Fotografia: Município de Braga

Apoio ao arrendamento em Braga passa a abranger mais famílias

Município prevê gastar 1,2 milhões de euros no apoio ao arrendamento em 2023.

Redação
31 Out 2022

Foi alterado o Regulamento de Apoio à Habitação de Braga. O município aumentou o limiar de elegibilidade de acesso ao apoio ao arrendamento em quase 450 euros por agregado familiar.

A alteração, publicada sexta-feira em Diário da República, faz com que o limiar de elegibilidade para acesso ao Regime de Apoio Directo ao Arrendamento (RADA) passe de três Indexantes dos Apoios Sociais (IAS) – o equivalente a 1329,60€ – para quatro IAS – 1772,80€ – por agregado familiar.

De acordo com o município, a alteração permite “de imediato” abranger mais famílias e aumentar o valor dos apoios concedidos para o subsídio ao arrendamento. A candidatura pode ser feita em qualquer altura do ano através do Balcão Digital do site da BragaHabit, que também conta com um simulador onde os cidadãos poderão obter um resultado indicativo do seu pedido de apoio, tendo mais capacidade para fazer escolhas conscientes e informadas e gerir o seu orçamento familiar.

Em menos de um ano – e face à dupla revisão do Regulamento de Apoio à Habitação do Município de Braga que se verificou em 2022 – registou-se um aumento em 117% do limite máximo de rendimento mensal líquido de candidatura ao RADA, que passou de oito Unidades de Conta (816 €) para os referidos quatro IAS.

A Câmara Municipal de Braga prevê que o valor gasto com este apoio duplique ao longo do mandato, com um crescimento de 200 mil euros por ano, até atingir os 1,6 milhões de euros em 2025. No orçamento de 2023 está previsto o valor de 1,2 milhões de euros.

A BragaHabit apoia atualmente cerca de 700 famílias com um subsídio médio na ordem dos 100€. Na mesma data do ano passado, apoiava cerca de 600 famílias com um valor médio na ordem dos 78€.
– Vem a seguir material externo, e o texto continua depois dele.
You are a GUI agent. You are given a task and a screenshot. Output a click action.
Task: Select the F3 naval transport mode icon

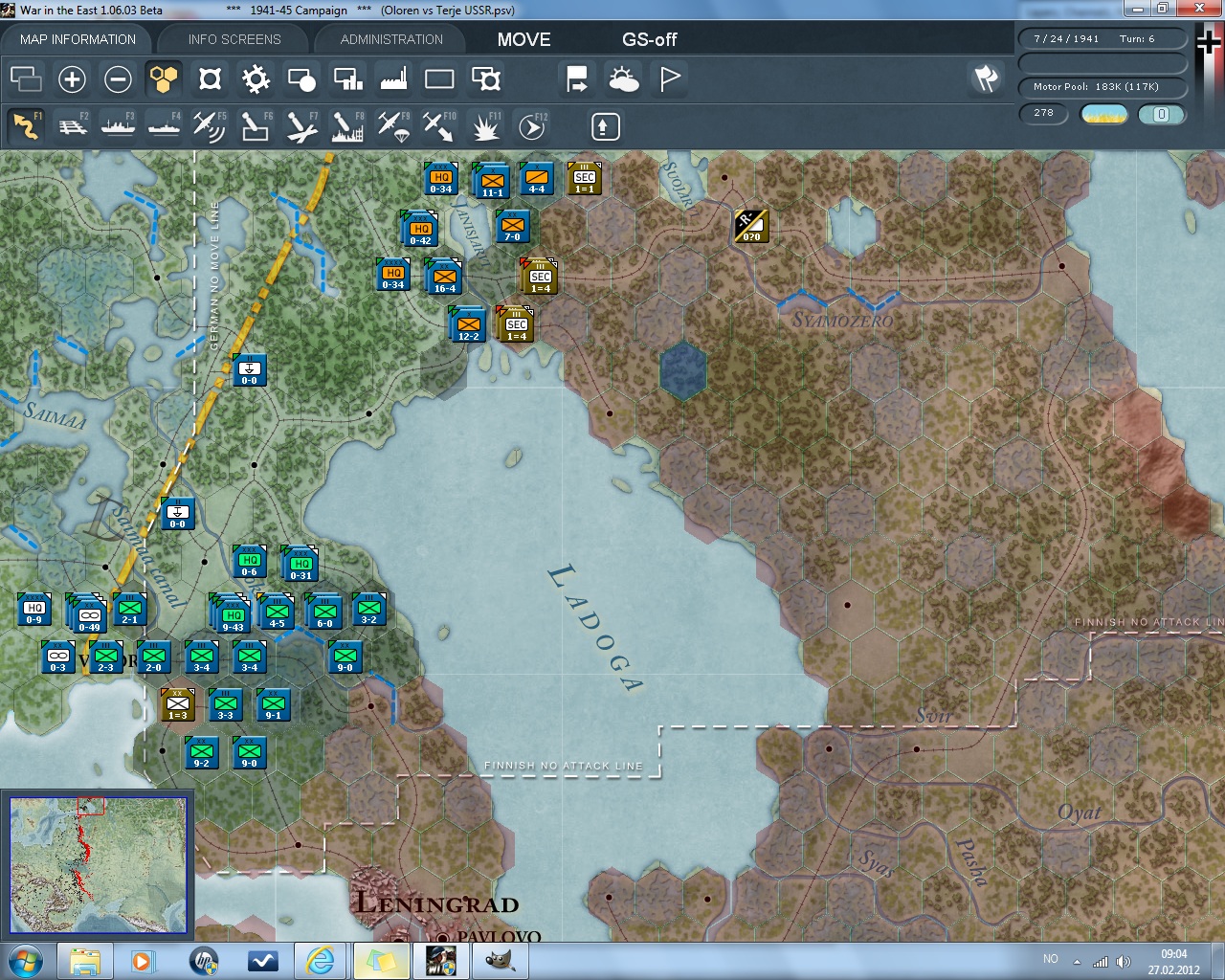pos(118,126)
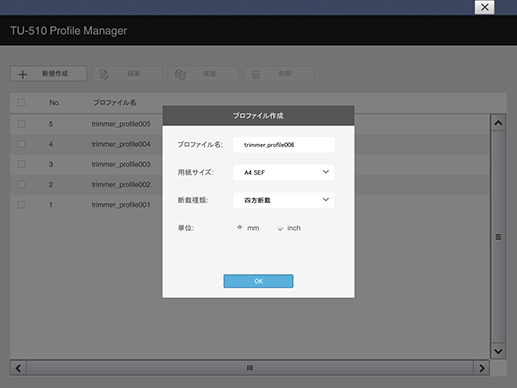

Desde a revisão efectuada em Maio de 2022, o RADA é atribuído por um período máximo de dez anos, não se registando deduções no apoio ao longo do tempo para famílias que vivam unicamente de reformas, tenham elementos no agregado que apresentem incapacidade igual ou superior a 60% e famílias monoparentais em situação de vulnerabilidade económico-financeira.